Il progetto ormai non si limita a gestire le donazioni per finanziare l’attività “in-school”. L’ultima idea della premiata ditta infatti è Scholar Match, un’organizzazione, nata dal desiderio di seguire i ragazzi di Valencia anche dopo l’istruzione secondaria e il loro passaggio per la nave dei pirati, che mette in contatto studenti bisognosi di aiuto per pagarsi la costosa, spesso economicamente inaccessibile, istruzione universitaria con quei donors che (vuoi per filantropia vuoi per necessità di scaricarsi qualche costo dalle tasse) offrono borse di studio nei college di tutto il paese.

826 Valencia è un’idea che da tempo ha ormai valicato le mura di questa scuola, e si diffonde rapidamente diventando quasi un format. “Tranne quelle otto scuole che hanno il nome Valencia e quindi sono direttamente affiliate a noi (oltre a San Francisco, esistono ora le sedi di New York, Ann Arbor, Washington, Seattle, Chicago, Boston, Los Angeles), ci sono numerose altre esperienze simili alla nostra, ma di cui nemmeno io ero a conoscenza.

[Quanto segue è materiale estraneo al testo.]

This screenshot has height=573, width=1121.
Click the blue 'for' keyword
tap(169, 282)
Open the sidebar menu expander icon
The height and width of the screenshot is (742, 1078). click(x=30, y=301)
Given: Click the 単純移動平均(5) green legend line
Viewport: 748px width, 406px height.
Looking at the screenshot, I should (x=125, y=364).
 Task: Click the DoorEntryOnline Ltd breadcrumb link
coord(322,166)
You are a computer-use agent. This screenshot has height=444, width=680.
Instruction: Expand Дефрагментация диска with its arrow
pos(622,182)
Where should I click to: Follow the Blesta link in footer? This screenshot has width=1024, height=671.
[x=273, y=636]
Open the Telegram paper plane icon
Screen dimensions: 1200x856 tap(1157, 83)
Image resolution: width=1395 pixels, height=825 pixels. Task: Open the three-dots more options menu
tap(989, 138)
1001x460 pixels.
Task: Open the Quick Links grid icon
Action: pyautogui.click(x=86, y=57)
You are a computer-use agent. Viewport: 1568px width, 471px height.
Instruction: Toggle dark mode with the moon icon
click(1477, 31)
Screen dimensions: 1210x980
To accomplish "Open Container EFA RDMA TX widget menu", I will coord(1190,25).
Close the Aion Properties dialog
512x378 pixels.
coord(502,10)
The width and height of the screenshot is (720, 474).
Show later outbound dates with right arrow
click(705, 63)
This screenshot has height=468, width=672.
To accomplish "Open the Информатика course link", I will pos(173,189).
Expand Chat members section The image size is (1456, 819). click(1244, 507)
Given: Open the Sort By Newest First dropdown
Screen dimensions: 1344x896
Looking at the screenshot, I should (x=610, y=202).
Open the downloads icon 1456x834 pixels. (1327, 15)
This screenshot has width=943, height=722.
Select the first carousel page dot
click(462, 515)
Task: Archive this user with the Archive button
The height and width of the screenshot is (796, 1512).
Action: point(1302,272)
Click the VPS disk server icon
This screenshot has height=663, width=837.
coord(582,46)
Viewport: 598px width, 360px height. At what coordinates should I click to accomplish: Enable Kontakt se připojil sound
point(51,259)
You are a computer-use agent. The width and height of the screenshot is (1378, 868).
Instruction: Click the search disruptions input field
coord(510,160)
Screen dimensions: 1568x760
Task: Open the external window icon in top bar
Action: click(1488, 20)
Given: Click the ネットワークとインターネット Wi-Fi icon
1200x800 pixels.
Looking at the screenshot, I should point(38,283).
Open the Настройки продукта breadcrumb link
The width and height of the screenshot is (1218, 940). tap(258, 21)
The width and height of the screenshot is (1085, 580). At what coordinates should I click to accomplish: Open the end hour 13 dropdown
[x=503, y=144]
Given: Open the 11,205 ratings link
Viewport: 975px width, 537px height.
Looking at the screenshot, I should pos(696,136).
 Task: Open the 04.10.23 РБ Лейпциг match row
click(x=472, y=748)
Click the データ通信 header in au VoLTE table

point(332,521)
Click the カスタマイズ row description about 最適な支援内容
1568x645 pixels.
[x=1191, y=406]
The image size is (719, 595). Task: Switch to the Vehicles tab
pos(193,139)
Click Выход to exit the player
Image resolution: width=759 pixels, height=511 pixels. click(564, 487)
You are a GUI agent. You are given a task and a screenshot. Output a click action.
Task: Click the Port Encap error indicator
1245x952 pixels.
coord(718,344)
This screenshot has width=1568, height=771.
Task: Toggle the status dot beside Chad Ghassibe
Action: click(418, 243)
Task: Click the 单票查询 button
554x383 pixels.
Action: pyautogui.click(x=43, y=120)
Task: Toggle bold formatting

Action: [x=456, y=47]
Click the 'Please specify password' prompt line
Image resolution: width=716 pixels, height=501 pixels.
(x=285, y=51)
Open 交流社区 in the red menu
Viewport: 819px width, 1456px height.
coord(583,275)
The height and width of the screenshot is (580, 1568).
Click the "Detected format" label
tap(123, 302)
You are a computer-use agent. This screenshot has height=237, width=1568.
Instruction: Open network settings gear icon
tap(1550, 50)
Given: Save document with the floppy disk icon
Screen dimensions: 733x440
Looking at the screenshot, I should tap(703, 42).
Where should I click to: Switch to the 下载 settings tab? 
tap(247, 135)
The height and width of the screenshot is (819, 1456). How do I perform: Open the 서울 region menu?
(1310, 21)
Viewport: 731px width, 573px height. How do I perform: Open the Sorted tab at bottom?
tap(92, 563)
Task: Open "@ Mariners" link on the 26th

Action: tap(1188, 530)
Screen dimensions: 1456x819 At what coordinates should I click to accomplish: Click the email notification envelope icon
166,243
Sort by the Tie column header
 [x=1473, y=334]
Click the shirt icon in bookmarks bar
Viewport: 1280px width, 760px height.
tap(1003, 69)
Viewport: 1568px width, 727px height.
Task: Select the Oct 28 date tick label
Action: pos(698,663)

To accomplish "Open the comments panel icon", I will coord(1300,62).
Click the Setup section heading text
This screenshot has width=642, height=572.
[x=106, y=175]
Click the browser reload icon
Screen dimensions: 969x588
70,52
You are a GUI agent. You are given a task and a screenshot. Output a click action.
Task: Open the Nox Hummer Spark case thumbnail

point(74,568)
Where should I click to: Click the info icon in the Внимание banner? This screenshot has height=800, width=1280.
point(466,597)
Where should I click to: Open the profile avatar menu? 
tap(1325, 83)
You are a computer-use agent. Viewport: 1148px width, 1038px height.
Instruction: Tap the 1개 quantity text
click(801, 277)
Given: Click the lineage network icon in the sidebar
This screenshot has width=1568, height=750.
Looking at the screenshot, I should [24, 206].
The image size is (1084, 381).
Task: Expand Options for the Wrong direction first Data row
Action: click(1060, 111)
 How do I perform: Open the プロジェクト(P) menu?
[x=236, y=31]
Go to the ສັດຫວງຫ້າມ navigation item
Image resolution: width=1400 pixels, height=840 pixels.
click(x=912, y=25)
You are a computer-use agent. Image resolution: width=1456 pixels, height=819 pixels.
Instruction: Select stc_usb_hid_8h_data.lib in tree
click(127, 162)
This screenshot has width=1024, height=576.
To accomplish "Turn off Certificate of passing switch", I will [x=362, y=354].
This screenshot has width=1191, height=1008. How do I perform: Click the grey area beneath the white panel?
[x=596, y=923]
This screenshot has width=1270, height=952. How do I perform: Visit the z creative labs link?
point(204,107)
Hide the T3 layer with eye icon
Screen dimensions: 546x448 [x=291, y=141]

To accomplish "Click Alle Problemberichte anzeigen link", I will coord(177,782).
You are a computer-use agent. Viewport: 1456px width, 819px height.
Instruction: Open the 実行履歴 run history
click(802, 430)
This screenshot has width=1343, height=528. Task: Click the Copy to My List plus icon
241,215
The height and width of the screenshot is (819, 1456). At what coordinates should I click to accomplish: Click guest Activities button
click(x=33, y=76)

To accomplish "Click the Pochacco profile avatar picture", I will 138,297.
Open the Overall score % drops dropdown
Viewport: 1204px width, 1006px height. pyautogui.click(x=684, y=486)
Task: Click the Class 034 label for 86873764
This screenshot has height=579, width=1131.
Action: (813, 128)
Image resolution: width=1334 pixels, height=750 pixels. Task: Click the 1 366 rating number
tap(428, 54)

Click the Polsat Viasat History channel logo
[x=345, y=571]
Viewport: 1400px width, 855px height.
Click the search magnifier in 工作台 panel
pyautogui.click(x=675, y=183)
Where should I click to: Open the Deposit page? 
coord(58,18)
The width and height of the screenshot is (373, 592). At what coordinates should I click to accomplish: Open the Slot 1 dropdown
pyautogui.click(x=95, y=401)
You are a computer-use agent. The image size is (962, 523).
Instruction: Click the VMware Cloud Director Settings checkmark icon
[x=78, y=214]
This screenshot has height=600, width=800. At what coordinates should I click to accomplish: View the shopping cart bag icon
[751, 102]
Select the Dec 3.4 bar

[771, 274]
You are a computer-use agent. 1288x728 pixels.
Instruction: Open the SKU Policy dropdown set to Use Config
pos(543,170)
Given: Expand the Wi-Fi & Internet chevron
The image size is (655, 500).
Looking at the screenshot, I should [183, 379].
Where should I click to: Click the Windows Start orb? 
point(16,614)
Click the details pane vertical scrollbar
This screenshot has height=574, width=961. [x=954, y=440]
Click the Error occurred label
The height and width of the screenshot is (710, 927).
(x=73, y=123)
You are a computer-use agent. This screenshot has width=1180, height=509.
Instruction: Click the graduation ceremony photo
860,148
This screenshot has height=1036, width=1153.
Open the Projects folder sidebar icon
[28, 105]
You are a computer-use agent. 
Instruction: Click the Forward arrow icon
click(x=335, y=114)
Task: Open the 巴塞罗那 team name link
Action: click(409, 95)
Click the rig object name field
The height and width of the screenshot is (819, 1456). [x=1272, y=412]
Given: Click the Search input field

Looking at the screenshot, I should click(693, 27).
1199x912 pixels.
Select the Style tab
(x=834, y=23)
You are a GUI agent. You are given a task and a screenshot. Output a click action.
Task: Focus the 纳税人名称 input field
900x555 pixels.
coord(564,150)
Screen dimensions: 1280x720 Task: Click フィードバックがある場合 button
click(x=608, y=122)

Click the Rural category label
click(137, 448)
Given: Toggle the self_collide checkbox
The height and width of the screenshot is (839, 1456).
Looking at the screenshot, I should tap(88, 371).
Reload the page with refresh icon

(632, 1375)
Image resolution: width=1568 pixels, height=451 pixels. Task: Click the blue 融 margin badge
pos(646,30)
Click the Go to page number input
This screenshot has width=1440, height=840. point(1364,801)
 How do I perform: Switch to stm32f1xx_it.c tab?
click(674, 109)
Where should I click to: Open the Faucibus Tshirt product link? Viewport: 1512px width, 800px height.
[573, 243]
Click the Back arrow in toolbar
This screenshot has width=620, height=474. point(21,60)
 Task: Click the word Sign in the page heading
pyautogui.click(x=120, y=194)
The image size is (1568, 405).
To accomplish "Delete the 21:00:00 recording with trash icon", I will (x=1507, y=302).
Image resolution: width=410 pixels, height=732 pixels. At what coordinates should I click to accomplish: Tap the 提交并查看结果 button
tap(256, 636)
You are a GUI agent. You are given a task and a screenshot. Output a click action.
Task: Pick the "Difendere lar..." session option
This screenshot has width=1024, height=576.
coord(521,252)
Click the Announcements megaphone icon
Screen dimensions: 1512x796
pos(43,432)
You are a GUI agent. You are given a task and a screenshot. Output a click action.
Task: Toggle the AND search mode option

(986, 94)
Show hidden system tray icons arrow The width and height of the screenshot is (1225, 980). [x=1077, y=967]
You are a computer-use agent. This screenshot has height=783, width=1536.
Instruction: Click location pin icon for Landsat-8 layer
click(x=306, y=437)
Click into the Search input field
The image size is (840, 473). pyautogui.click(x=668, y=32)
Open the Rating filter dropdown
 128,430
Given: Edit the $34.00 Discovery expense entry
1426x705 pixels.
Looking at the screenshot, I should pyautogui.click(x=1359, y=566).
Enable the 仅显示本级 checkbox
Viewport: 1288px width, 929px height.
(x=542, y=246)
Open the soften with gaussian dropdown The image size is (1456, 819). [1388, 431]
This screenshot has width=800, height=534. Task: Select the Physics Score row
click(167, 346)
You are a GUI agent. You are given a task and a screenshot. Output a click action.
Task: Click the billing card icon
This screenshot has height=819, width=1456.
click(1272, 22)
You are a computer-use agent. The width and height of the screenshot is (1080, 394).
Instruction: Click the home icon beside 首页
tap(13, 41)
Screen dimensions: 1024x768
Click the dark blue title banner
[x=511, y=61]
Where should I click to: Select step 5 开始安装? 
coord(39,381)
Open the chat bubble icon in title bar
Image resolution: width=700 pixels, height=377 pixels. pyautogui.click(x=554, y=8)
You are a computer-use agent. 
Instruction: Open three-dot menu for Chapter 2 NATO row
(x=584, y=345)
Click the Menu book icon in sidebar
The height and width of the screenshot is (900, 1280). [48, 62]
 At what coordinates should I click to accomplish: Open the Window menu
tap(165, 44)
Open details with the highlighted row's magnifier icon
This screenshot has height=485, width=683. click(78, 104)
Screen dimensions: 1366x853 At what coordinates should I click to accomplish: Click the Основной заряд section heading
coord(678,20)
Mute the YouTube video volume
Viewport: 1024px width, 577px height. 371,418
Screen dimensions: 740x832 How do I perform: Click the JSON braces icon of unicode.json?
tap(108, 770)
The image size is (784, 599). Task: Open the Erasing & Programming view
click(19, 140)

Di tanto in tanto, viaggiando per lavoro, mi capita di incontrare qualcuno che mi dice: ‘Sono stato a 826 Valencia, mi ha convinto a fare lo stesso nella mia città’, e io neppure lo sapevo! È un piacere immenso venire in contatto con queste realtà, purtroppo non possiamo aiutarle o seguirle tutte, ma quello che possiamo fare – e che facciamo continuamente – è ospitare persone che vogliono osservare il nostro metodo di lavoro, prendere spunto dalla nostra didattica. Non potremmo gestire o avere la responsabilità di posti che non sono diretta emanazione di Valencia, ma è stato bello per esempio ospitare qui Roddy Doyle per un mese: arrivava ogni pomeriggio in aula, si sedeva all’ultima fila e non faceva altro che prendere appunti. È tornato a casa e subito dopo ha dato il via a Fighting Words, la sua personale versione e visione di Valencia a Dublino. E lo stesso ha fatto Nick Hornby, creando due anni fa Ministry of Stories a Londra”.

Gli racconto dell’esperienza italiana di Piccoli maestri, spiegandogli che è una delle ragioni della mia visita a Valencia (insieme a Emiliano Sbaraglia che ne è tra i fondatori), e che si ispira a principi analoghi, soffermandomi sull’uragano che ha devastato e sta devastando la nostra istruzione pubblica da anni, e a cui iniziative come queste cercano di porre un forse insufficiente, ma certo significativo e simbolico argine. (Chissà che notizie arrivano qui dell’Italia, perché parlando dei disastri governativi nostrani Eggers mi chiede: “Ma le cose non cambieranno ora che Berlusconi andrà in galera?” Questa è la parte di conversazione in cui sono io a scoppiare a ridere per una sua domanda.)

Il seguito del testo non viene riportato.